Reports by these anonymous agencies suggest that 2001 ad revenues at leading commercial network ITV could fall by as much 16% (£330 million). Rivals Channel 4 and Channel 5 are in line for respective falls of 6.8% (£43m) and 5.7% (£11.4m).

The worsening outlook accords with recent forecasts from Merrill Lynch, which increased its projected full-year decline in ITV ad income from 13.2% to 14.7%, with an 18% drop in November (down from previous predictions of 8%) and a 13.7% decrease in December (also lowered from 8%).

As reported previously [WAMN: 11-Sept-01], the fall in ad revenue could affect TV production budgets. In a letter to independent producers seen by MediaGuardian, Channel 4’s director of programmes Tim Gardam stated: “C4 is not to date as badly affected as ITV and we will be able to keep the transmission budget level in real terms in 2002 … We will have to be much clearer as to the limits of what we can afford. There are serious decisions to be made about priorities so Channel 4 can continue to make room for the new and unexpected.”

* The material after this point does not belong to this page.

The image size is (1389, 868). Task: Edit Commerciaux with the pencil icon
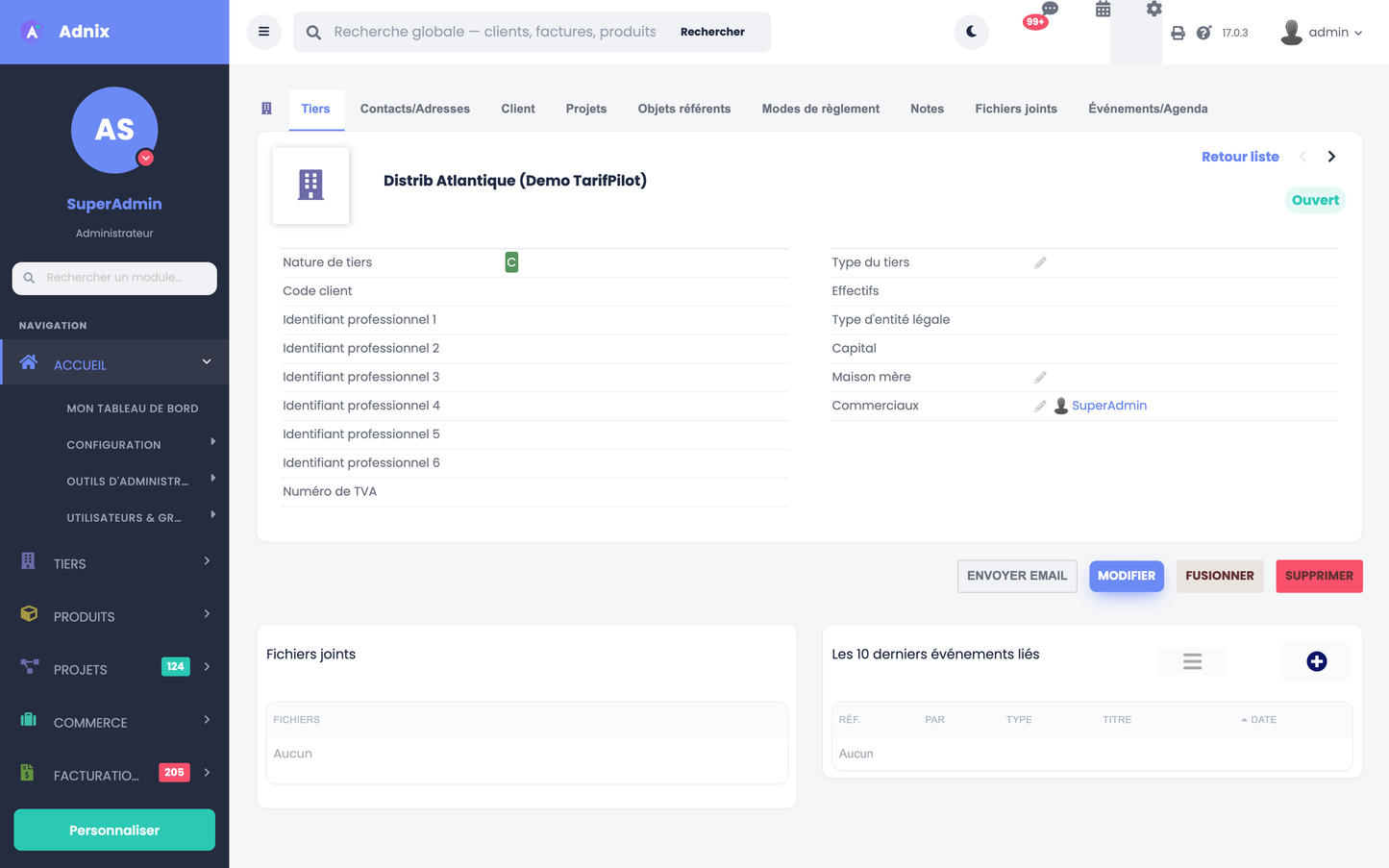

Meanwhile, stockbroker ABN Amro has warned that radio adspend will fall 8.6% in 2001, down from previous forecasts of 3.9%. Next year also looks tough, with growth in radio ad revenue for the full twelve months projected at a meagre 0.3%, compared with earlier predictions of 7.5%.

“The fortunes of TV advertising, which reports data monthly, provides a good indicator of how radio is performing,” said ABN Amro. “We now believe a return to positive growth is unlikely until the third quarter of 2002.”